> Supplied text:
__________
Stop calling us woke, lazy snowflakes, senior civil servant tells government

Dave Penman
Dave Penman made his remarks ahead of the FDA’s annual conference. Photograph: Getty Images

The head of the union for senior civil servants has urged Rishi Sunak to stop letting ministers call officials “lazy, woke, inefficient, remainer snowflakes” or brand them “machiavellian geniuses” trying to unseat the government.

In comments released ahead of its annual conference, Dave Penman, general secretary of the FDA union, also accused the prime minister of treating civil servants like “second-class public-sector workers” after the government offered them a worse pay deal than teachers and health staff.

Penman is due to speak at the conference in Whitehall after a year of strained relations between ministers and civil servants, following strikes, threatened job cuts, the sacking of the Treasury permanent secretary, and the bullying of officials by Dominic Raab and Gavin Williamson.

Penman, whose union represents senior civil servant grades, will tell the conference that the government may have withdrawn its threat of 91,000 job cuts, but “workloads are still increasing and resources are frozen as inflation delivers real-terms cuts to budgets”.
__________
> Data for review:
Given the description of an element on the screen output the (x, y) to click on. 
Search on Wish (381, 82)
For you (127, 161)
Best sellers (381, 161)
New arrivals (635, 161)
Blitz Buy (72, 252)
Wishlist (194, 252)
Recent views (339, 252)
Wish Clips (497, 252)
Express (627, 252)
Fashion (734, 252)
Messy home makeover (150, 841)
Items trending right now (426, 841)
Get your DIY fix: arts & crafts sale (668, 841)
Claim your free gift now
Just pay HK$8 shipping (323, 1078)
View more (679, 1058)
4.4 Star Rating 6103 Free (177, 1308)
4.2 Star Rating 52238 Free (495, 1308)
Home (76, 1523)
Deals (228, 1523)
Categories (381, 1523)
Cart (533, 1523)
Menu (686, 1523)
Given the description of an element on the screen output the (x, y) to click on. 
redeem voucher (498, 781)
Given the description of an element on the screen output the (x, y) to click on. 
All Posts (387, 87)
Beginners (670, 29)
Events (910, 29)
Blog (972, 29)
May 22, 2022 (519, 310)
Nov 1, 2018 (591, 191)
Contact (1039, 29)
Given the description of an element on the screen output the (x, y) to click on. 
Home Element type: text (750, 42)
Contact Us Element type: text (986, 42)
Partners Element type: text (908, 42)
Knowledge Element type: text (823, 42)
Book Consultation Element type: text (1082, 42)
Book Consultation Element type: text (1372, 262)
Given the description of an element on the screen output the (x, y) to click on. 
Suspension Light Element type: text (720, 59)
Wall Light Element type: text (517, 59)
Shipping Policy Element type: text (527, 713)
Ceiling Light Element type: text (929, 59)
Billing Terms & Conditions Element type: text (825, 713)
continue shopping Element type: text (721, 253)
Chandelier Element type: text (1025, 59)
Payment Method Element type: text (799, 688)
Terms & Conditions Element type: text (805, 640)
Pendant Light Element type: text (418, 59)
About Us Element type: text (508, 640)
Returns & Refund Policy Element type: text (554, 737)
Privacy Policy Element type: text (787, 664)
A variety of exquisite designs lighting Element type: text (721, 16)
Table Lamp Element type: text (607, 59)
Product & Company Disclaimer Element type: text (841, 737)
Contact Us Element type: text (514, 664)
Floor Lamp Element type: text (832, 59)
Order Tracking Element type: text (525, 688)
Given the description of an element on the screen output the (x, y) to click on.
__________
> Problem A: According to the article on the civil servants' union, how many job cuts had the government threatened before withdrawing the threat?
> Problem B: Carry on the article about the senior civil servants' union past its final sentence.
The entries come from a different source than the article.

> Task result A: 91,000 job cuts.

> Task result B:
“Now, having been told you’re a lazy, woke, inefficient, remainer activist snowflake, you are also now a machiavellian genius, able to unseat ministers and undermine the settled will of government,” he will say, in an apparent reference to Raab’s claims of activist civil servants trying to get rid of him.

“I don’t know about you, conference, but I’ve had enough of this. At some point we need to say, ‘Enough is enough.’ Ministers need to demonstrate they value civil servants. It is they who have put a number on that, not us. It is they who believe that the cost of living crisis should be addressed for some public servants and not others, and it is they who have pushed the FDA over the edge into balloting for industrial action.”

The FDA has balloted nationally for strike action over pay for the first time in 40 years, meaning they may join civil servants from Prospect and the PCS on the picket line. It comes after the government offered most civil servants a pay rise of just 4.5% and no cost-of-living lump sum, which is on the table for other sectors.

Penman will also criticise Sunak for having stuck by Raab despite bullying complaints having been made against his deputy.

In his strongest comments on the subject, the general secretary will say: “Faced with those concerns from civil servants, what did he do? Not only did he appoint Raab as the deputy prime minister of the country, but he reappointed him to the very departments where those concerns had been raised. What exactly does that tell you about how the prime minister values civil servants?”

He will also address “accusations that have been laid at our door by the bully Dominic Raab and his acolytes”, after the former cabinet minister had said he was tipped off that unionised officials were targeting him.

“The FDA has no ‘hitlist’ of ministers. The FDA does not go around encouraging complaints – but the FDA has, and it always will, stand up to bullies on behalf of its members.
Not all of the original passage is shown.